Weirdly enough, I never blamed the shoes. I always blamed myself. “If only I was the kind of girl who could walk like a normal person while wearing high shoes,” I would silently say as I also silently kicked myself. What I never really thought was “These shoes are RIDICULOUS. Of course I can’t walk in them. Human feet were not designed to teeter in contraptions that take us several inches off the ground, that was never, like, part of the evolution of human biology.”

I tried high shoes a few more times, but it wasn’t until college that I retired high shoes from the regular rotation. This was in part because my hike to class could sometimes be 3/4 of a mile, and I challenge anyone who’s not a regularly working runway model to navigate that route in heels. Also, I took a costume history class in which I learned that if you want a character to appear powerless, you give that character a wobbly base. “Wait, but that’s exactly what I do when I wear high heels,” I thought to myself. “I give myself a wobbly base. Does that mean I’m costuming myself to be a powerless character?”

Of course, wearing heels doesn’t mean you’re powerless, but I will say that flats have been good for my body image. They’ve helped me accept the height I am and the way my body looks when it’s not propped up on stilts. They allow me to just look more like myself, and ultimately, I’m more comfortable—especially physically—because of it.

It’s also interesting to see how guys feel all the time. They walk around with a solid base. They can run away from something if they need to. They’re not on a self-imposed foot-stage.
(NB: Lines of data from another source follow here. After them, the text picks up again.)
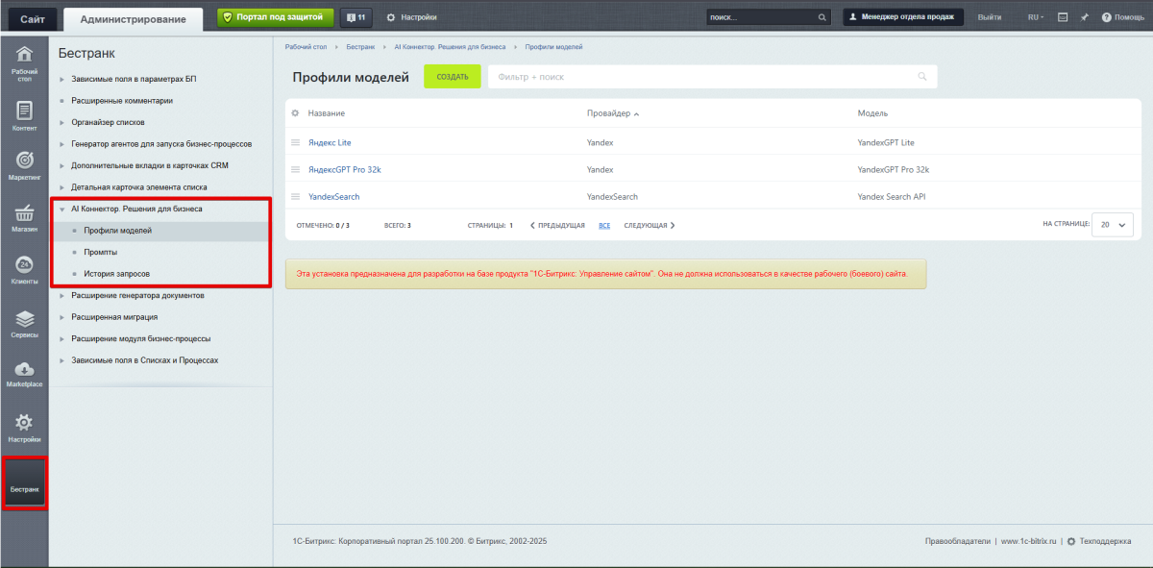
Task: Open the Рабочий стол sidebar section
Action: (x=25, y=62)
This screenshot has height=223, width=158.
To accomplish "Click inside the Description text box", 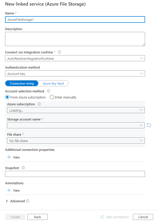I will tap(75, 39).
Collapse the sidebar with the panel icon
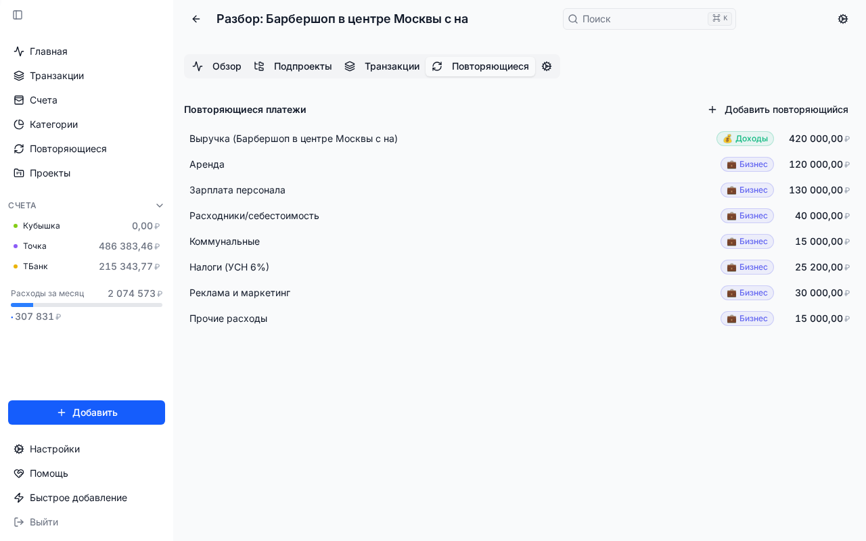Viewport: 866px width, 541px height. coord(18,15)
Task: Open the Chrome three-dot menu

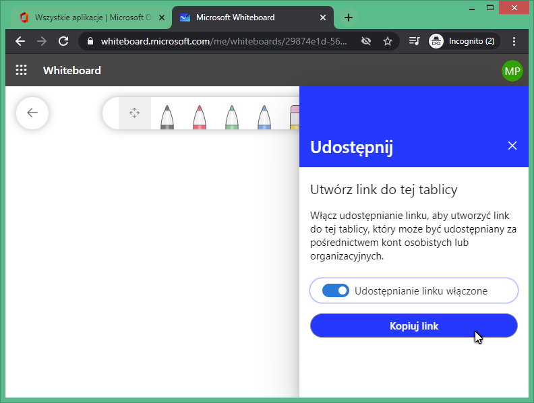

While sometimes it’s really fun to be on that stage, I realized, I don’t need to be on it all the time to feel good about myself.

Post-college, few of my jobs have required me to wear heels, and I rarely self-impose the footwear, with the exceptions of weddings and fancy birthday parties. Even when I wear heels, I’m never, like, thrilled about this life choice. I like looking at my legs for all of five seconds in my full-length mirror before I go out for the night, and then the heels sitch is all downhill from there. My feet hurt all night and I’m constantly galumphing down the street to catch up to my husband who is moving much faster than me because his legs are way longer and also he isn’t wearing crazy-town shoes. I’m never like “Good job self, for sucking it up and wearing heels, A for the day!” at the end of a heels outing. No, I’m much more like “NEVER AGAAAAAIIIIIIIIN.” Like I said, I’m not very good at wearing heels.

Look, if you kill at the heels game, all the props in the world to you. I don’t know how you do it, I may or may not secretly think you’re an extraterrestrial with bioengineered legs who was brought to Earth to plot the enslavement of the human race, but still, I’m really happy for you that you are good at wearing heels and you like doing it. Everyone should wear what makes them feel great about themselves.

But for all of us that straight up hate that heels life, fingers crossed tight that comfortable flats stay in style for a good long while to come. Not that anyone should be a slave to fashion, but it’s always nice when the times support our life choices.